■ Task instructions: Reproduce verbatim the part of the items that opens with the line containing "The height and width of the screenshot is (138, 230)." and runs through the end of the items, both ends included. Omit the pictures.

■ Records provided:
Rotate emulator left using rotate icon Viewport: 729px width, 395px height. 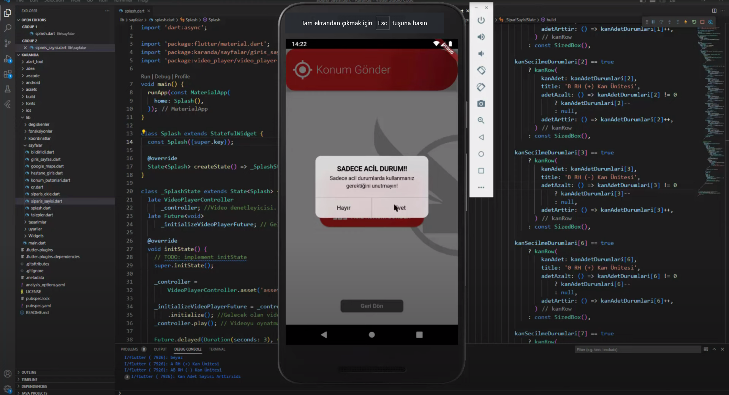coord(481,70)
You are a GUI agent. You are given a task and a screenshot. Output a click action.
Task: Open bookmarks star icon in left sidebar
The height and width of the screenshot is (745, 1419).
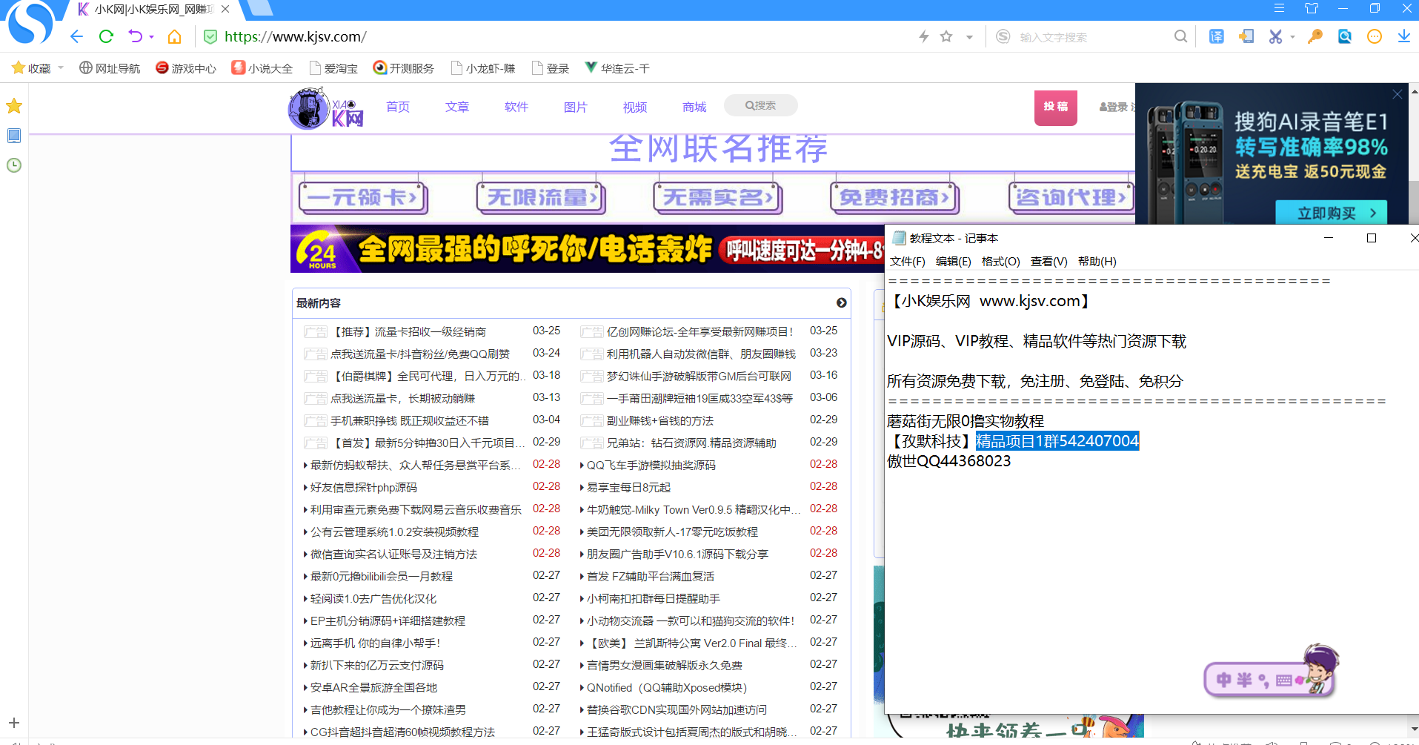click(x=13, y=106)
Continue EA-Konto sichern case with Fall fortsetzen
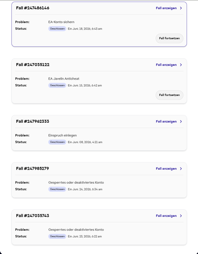Image resolution: width=198 pixels, height=254 pixels. point(170,39)
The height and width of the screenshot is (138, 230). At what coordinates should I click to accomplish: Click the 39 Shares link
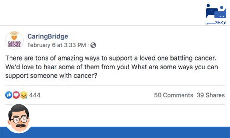click(211, 95)
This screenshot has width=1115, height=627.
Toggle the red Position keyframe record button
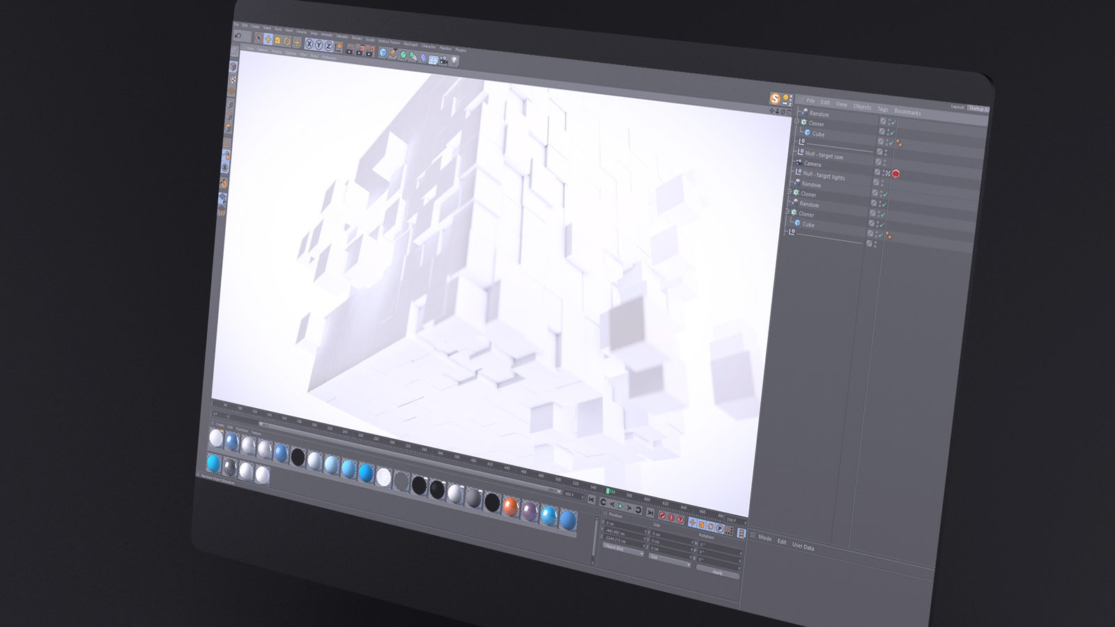point(663,516)
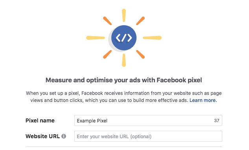Image resolution: width=249 pixels, height=150 pixels.
Task: Click the orange ray at lower-right of icon
Action: (140, 54)
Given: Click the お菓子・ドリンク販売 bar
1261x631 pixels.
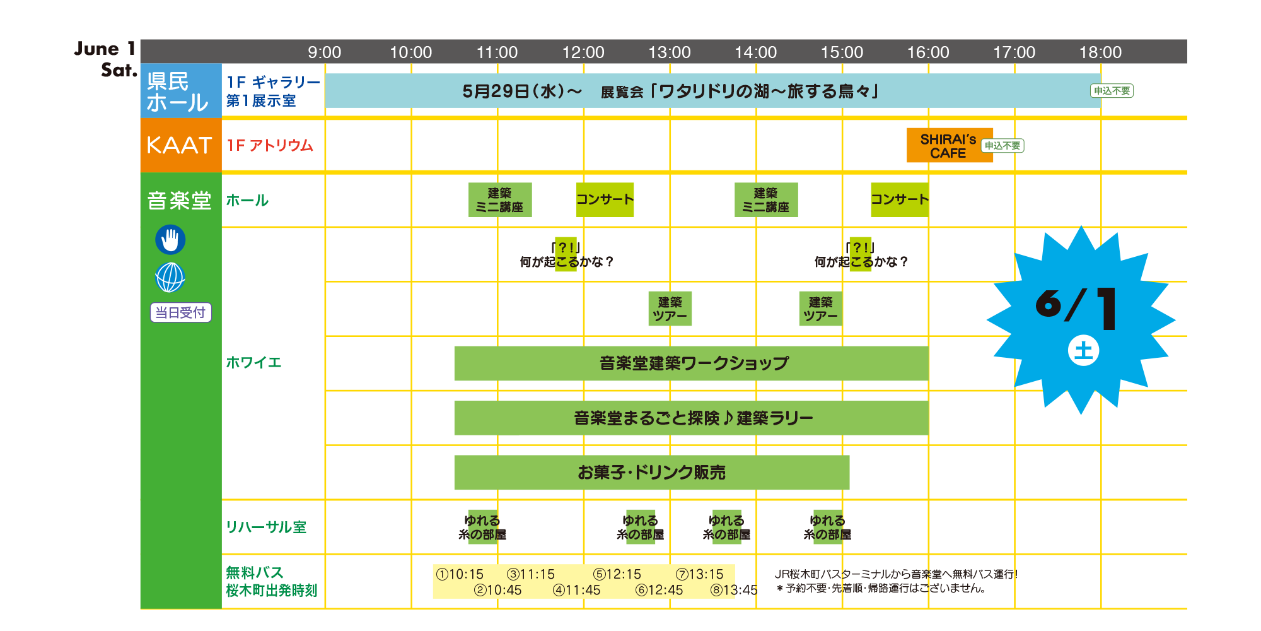Looking at the screenshot, I should pyautogui.click(x=651, y=473).
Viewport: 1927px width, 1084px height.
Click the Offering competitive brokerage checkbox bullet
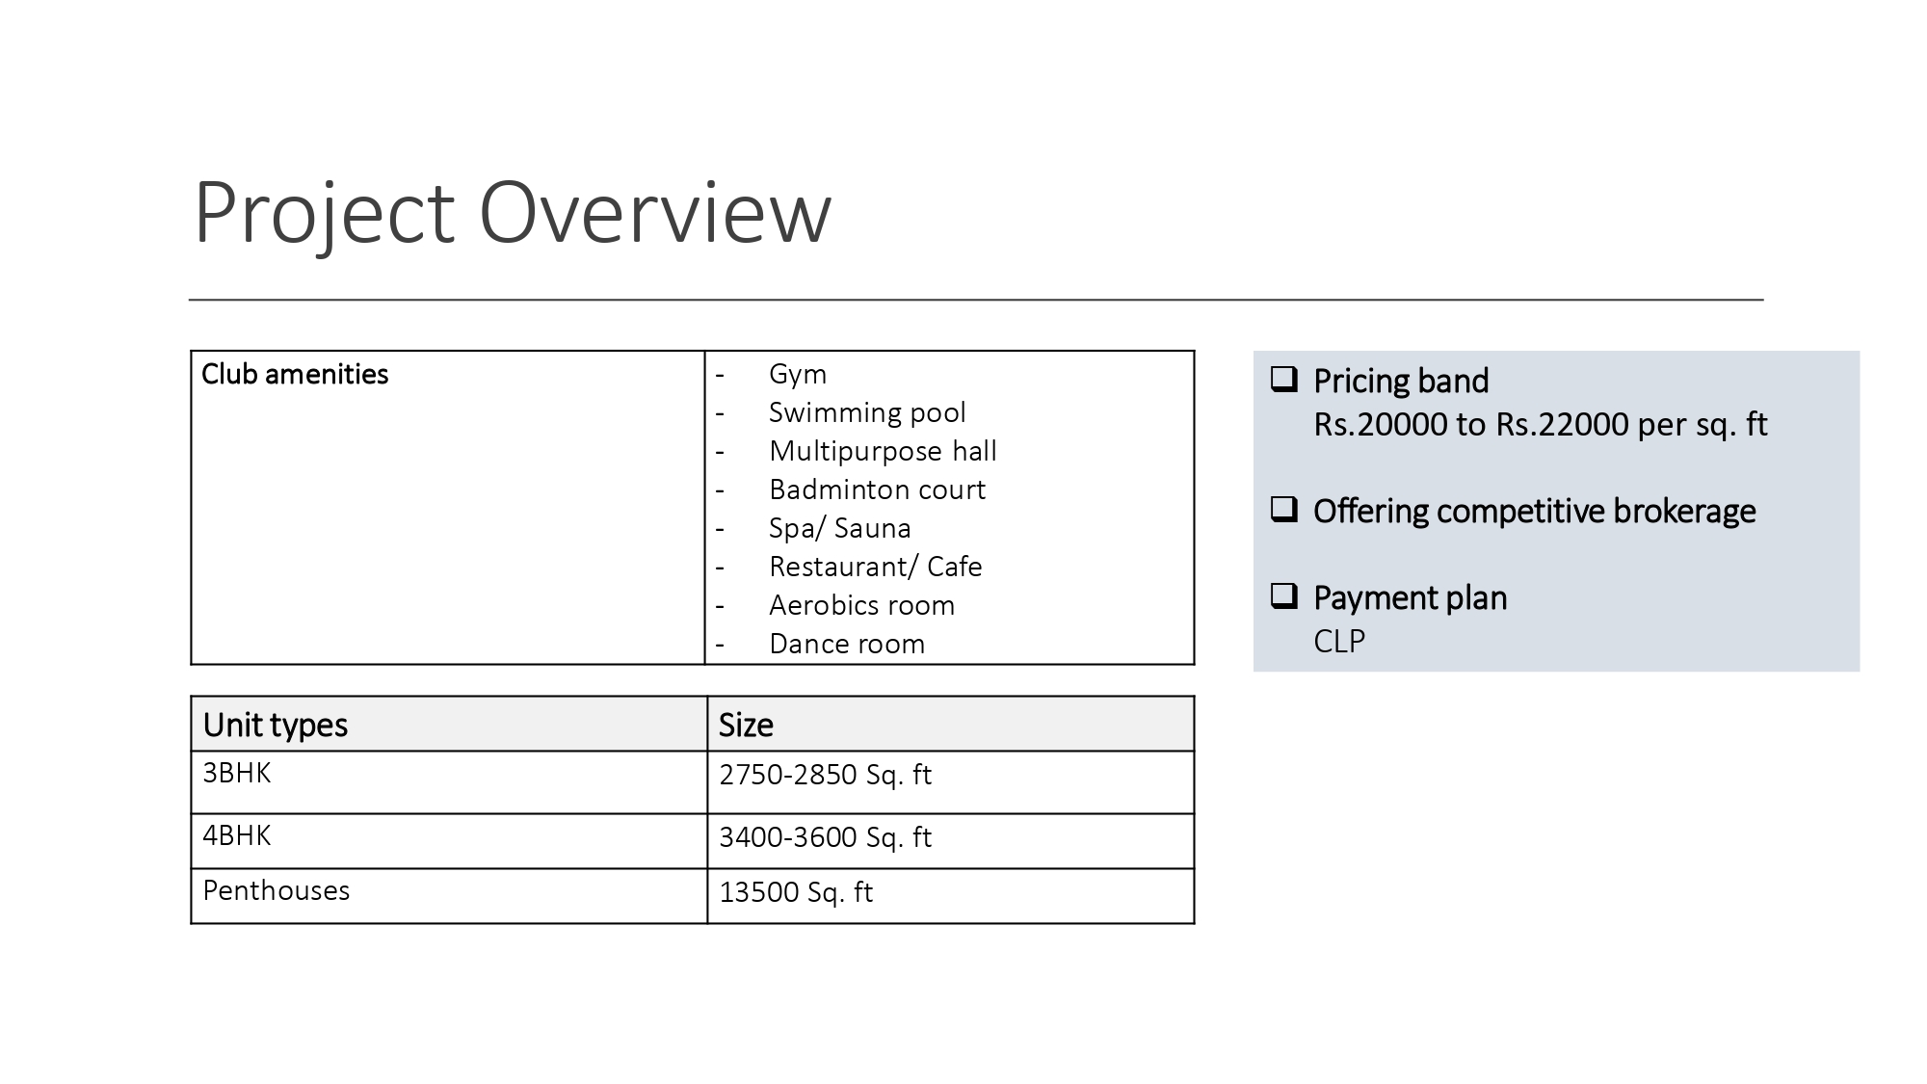[1283, 509]
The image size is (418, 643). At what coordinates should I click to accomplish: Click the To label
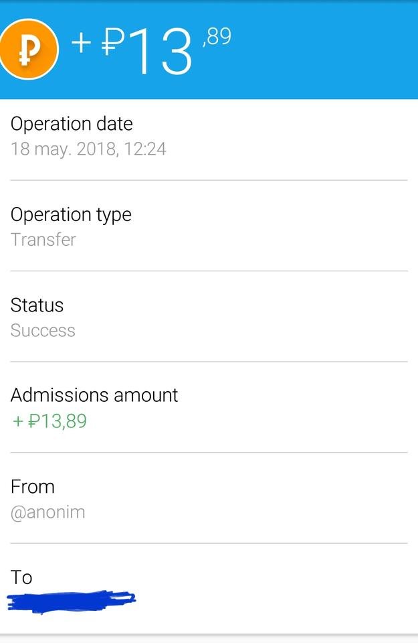click(x=21, y=577)
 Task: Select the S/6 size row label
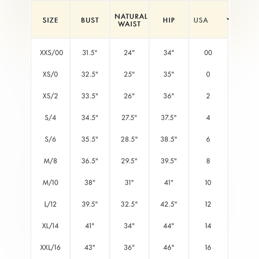[50, 139]
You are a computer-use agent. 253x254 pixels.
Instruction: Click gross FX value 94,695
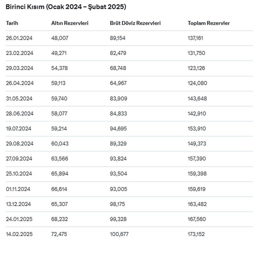coord(118,129)
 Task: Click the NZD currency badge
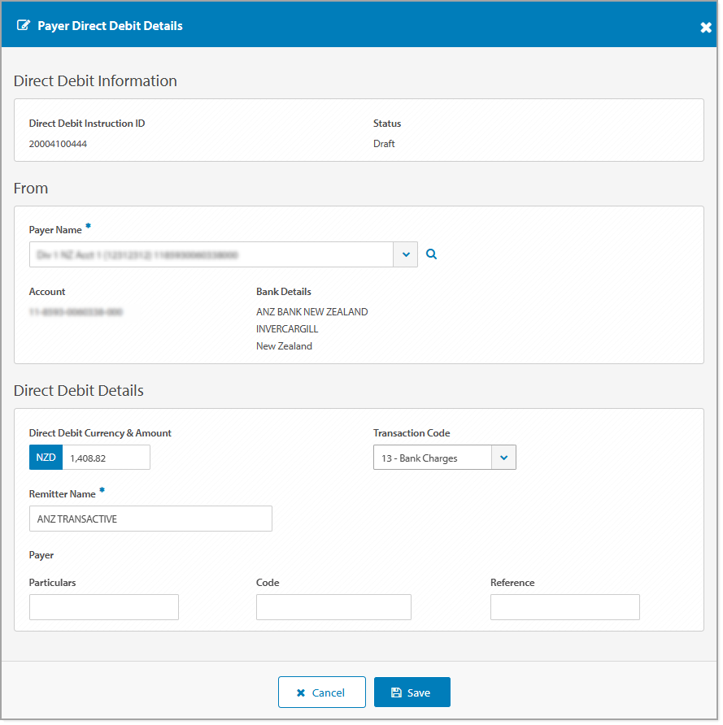(46, 457)
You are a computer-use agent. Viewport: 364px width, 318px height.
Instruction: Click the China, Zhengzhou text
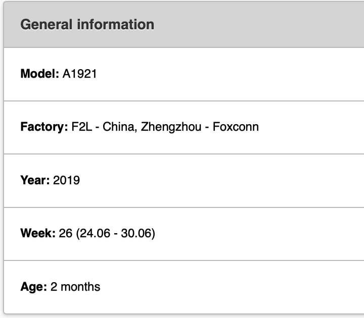(152, 127)
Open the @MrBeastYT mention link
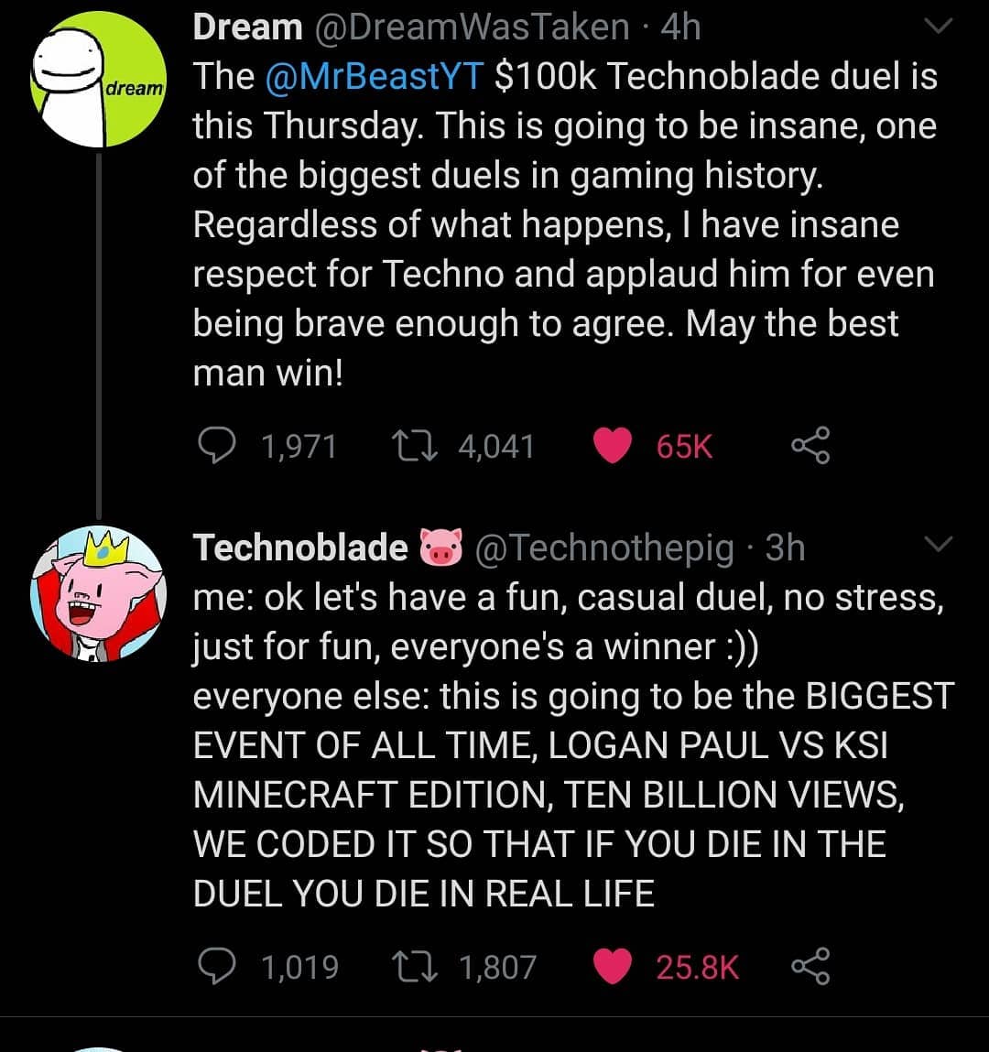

■ Expected answer:
The height and width of the screenshot is (138, 230). At what coordinates should I click to accomplish: Click the 39 Shares link
click(211, 95)
This screenshot has width=1115, height=627.
Toggle the red Position keyframe record button
point(663,516)
Image resolution: width=249 pixels, height=150 pixels.
Task: Click the orange ray at lower-right of icon
Action: (140, 54)
Given: Click the お菓子・ドリンク販売 bar
1261x631 pixels.
Looking at the screenshot, I should pyautogui.click(x=651, y=473).
Viewport: 1927px width, 1084px height.
Click the Offering competitive brokerage checkbox bullet
[1283, 509]
The image size is (418, 643). At what coordinates should I click to accomplish: Click the To label
click(x=21, y=577)
 Task: Select the S/6 size row label
[50, 139]
You are a computer-use agent. 253x254 pixels.
Instruction: Click gross FX value 94,695
coord(118,129)
 Task: Click the NZD currency badge
(46, 457)
You are a computer-use agent. Viewport: 364px width, 318px height.
Instruction: Click the China, Zhengzhou text
(152, 127)
Open the @MrBeastYT mention link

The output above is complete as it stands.